Google’s latest Transparency Report is out, and the results have raised concerns with privacy advocates from around the world.
This time last year, Google received 44,943 requests relating to 76,713 user accounts from the governments around the world. This year’s figures have increased to 48,941 requests relating to 83,345 accounts. The company acceded to 65 percent of requests made.
The US government was, predictably, the biggest requestor, with the German, British and French governments also featured prominently.
Note that these figures specifically do not include FISA (Foreign Intelligence Surveillance Act) requests, as such requests are subject to a six-month reporting delay.
Of interest, a key component of FISA is set to expire at the end of 2017, and Google is working with Congress to try and pass a reform that will improve netizens’ privacy protections.

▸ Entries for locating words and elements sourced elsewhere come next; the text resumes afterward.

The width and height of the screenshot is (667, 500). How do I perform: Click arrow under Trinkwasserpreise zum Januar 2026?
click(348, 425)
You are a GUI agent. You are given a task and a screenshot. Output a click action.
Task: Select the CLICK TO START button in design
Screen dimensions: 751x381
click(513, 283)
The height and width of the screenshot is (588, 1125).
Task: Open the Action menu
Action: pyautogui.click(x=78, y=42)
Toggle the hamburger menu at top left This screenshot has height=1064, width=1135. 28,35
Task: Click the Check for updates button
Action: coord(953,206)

The core argument is that processing requests from foreign governments is too slow, and could be replaced by an update to the US Electronic Communications Privacy Act (ECPA). According to Richard Salgado, Google’s Director of Law Enforcement and Information Security:
“ECPA should also be updated to enable countries that commit to baseline privacy, due process, and human rights principles to make direct requests to US providers.
Providing a pathway for such countries to obtain electronic evidence directly from service providers in other jurisdictions will remove incentives for the unilateral, extraterritorial assertion of a country’s laws, data localization proposals, aggressive expansion of government access authorities and dangerous investigative techniques. These measures ultimately weaken privacy, due process, and human rights standards.”
It's too soon to say whether Google’s efforts will bear fruit, but if they do, it would be a big step in the right direction, and an unqualified win for privacy watchdog groups everywhere.
Interestingly, Apple also released its annual Transparency Report, which revealed a six percent drop in government requests, compared to last year’s figures. At the same time, though, the number of FISA requests Apple received soared from 2750-2900 related to 2000-2249 accounts to 13,250-13,499 related to 9000-9249 accounts.
Regardless of what happens to FISA in congress later this year, the main takeaway is that governments around the world are making an increasing number of requests for personal data of our biggest tech companies, which is a disturbing trend that is sadly not unexpected.